__Problemi da risolvere__:
a) Estrai dal brano sul bisogno di un'eresia la parte che va da "Screenshot from 2019" a "nuove ed innovative.".
b) Rispondi alle seguenti domande sul brano sul bisogno di un'eresia:
(i) Come si intitola l'articolo precedente citato all'inizio?
(ii) A quali decenni si riferisce il discorso sulla produzione teorica contaminata?
(iii) Di quale nazionalità è Bachelard secondo il brano?
c) Prosegui il brano sul bisogno di un'eresia a partire dal punto in cui si interrompe.

__Testo del documento__:
Il bisogno di un’eresia

di Diego Sarri

Screenshot from 2019 11 17 15 01 11In un precedente articolo intitolato “Sulla necessità di teoria attuale”, abbiamo già detto come per quanto riguardi gli anni ‘60/’70 non si possa non riconoscere l’emergere sia di produzione teorica che di pratiche fortemente contaminate, sincretistiche, ad un netto “rimescolamento di carte”. Sebbene tendenze del genere spesso siano testimonianze esteriori di crisi sostanziali, ed il periodo possa essere interpretato dunque come un periodo di crisi del politico, è vero anche che questi stessi periodi si possono rivelare molto produttivi, grazie anche all’apporto di soluzioni teoriche nuove ed innovative.

Come si dice in gergo, ogni crisi nasconde un’opportunità. C’è chi ha studiato l’andamento delle grandi rivoluzioni teoriche, come Kuhn e prima ancora il francese Bachelard, di cui infatti parleremo più avanti. Sono questi autori che analizzano l’andamento, il dinamismo interno e la capacità di rottura di alcune grandi rivoluzioni scientifiche.

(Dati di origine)
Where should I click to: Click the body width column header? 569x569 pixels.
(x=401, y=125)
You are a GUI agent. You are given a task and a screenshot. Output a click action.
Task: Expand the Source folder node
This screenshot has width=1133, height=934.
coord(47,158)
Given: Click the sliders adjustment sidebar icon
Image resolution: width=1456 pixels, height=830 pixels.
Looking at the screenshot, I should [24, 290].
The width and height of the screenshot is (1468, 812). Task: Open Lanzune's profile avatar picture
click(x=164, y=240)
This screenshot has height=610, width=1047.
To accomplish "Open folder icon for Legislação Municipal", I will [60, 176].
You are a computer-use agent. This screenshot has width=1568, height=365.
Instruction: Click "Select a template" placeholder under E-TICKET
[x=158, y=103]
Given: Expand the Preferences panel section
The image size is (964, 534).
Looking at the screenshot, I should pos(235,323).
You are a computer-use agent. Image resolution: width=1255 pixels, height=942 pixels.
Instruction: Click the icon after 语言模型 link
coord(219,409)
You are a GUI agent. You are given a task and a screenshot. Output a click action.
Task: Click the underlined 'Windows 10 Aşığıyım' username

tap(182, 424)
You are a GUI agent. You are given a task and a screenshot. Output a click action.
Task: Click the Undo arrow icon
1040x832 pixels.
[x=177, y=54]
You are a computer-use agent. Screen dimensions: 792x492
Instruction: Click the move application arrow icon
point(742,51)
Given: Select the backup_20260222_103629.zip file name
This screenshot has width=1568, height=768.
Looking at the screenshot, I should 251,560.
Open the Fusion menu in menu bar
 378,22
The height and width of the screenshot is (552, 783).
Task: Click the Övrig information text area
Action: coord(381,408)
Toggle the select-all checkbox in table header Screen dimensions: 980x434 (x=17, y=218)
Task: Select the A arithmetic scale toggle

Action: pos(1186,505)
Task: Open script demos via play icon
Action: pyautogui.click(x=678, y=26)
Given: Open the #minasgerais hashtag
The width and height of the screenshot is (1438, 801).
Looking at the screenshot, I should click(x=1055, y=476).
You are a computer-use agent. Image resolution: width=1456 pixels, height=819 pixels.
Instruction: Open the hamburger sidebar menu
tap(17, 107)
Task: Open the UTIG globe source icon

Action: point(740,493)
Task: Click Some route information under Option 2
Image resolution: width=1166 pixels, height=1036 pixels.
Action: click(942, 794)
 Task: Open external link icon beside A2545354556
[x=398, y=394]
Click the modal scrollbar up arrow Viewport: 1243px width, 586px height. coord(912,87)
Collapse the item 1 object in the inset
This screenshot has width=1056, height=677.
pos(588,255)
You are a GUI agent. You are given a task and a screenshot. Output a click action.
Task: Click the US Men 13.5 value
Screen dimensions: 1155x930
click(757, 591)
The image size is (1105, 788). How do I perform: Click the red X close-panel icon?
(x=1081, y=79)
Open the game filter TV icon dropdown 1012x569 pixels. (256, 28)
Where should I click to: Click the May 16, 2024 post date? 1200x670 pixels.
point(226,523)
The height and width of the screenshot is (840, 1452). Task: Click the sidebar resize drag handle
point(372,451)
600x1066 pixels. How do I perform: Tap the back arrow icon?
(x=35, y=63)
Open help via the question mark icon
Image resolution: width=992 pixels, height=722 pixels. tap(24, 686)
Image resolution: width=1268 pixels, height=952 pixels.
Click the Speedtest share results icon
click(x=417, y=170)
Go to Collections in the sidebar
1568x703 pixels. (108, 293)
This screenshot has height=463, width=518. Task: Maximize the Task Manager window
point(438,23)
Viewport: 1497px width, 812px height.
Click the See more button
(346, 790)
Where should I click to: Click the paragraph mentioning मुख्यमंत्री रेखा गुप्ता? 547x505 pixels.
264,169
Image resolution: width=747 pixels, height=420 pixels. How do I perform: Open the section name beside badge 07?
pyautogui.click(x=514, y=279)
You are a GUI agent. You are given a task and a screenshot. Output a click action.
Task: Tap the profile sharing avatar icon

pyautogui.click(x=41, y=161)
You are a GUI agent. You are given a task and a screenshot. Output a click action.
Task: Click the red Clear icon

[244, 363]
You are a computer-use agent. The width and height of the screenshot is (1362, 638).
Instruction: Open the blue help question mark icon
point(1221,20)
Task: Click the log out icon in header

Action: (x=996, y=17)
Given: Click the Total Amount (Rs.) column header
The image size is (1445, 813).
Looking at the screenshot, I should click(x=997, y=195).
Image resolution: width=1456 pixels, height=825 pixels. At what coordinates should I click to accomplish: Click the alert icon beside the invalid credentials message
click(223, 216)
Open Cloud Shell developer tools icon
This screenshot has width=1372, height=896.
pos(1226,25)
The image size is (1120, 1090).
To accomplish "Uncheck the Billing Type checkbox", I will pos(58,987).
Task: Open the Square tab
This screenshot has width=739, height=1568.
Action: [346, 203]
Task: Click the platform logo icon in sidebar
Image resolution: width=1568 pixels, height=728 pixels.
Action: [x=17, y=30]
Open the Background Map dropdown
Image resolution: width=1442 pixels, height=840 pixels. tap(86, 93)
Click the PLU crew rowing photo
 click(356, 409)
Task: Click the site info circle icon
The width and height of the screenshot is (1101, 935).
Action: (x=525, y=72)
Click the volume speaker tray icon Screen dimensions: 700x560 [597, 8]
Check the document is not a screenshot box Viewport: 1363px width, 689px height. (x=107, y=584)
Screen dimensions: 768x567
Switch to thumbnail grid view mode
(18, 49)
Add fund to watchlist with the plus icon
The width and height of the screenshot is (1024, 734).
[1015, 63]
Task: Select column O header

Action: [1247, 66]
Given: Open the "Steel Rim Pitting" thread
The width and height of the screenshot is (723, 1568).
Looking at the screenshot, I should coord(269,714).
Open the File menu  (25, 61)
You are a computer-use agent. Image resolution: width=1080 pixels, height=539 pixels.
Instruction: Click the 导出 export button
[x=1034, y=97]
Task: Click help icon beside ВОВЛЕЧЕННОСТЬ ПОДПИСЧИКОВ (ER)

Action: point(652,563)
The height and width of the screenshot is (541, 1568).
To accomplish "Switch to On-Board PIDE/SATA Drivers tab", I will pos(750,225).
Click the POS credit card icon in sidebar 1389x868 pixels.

__Risultati attesi__:
a)
Screenshot from 2019 11 17 15 01 11In un precedente articolo intitolato “Sulla necessità di teoria attuale”, abbiamo già detto come per quanto riguardi gli anni ‘60/’70 non si possa non riconoscere l’emergere sia di produzione teorica che di pratiche fortemente contaminate, sincretistiche, ad un netto “rimescolamento di carte”. Sebbene tendenze del genere spesso siano testimonianze esteriori di crisi sostanziali, ed il periodo possa essere interpretato dunque come un periodo di crisi del politico, è vero anche che questi stessi periodi si possono rivelare molto produttivi, grazie anche all’apporto di soluzioni teoriche nuove ed innovative.

b)
(i) "Sulla necessità di teoria attuale"
(ii) Agli anni '60/'70
(iii) Francese

c)
Come abbiamo scritto nel succitato articolo le necessità di innovazione sperimentate negli anni ’70 si ripresentano oggi, magari sotto veste diversa, con declinazioni differenti ma con un isomorfismo, un’identità formale almeno in un punto, tra i due contesti storici: senza scadere negli eclettismi, c’è bisogno di pratiche e teorie che aggiornino fortemente la nostra agenda politica.

Da un punto di vista storico, è forse nel secondo dopoguerra che certa tradizione rivoluzionaria marxista entra in crisi, almeno la sua anima più tradizionale ed ortodossa. Cerchiamo di individuarne degli indici storici: non c’è paese in Occidente che non possieda, all’indomani della seconda guerra mondiale, un partito comunista forte. Ora, il PCI italiano di questo periodo non è niente di rivoluzionario, è una grande socialdemocrazia, premessa storica perfetta per l’attuale PD.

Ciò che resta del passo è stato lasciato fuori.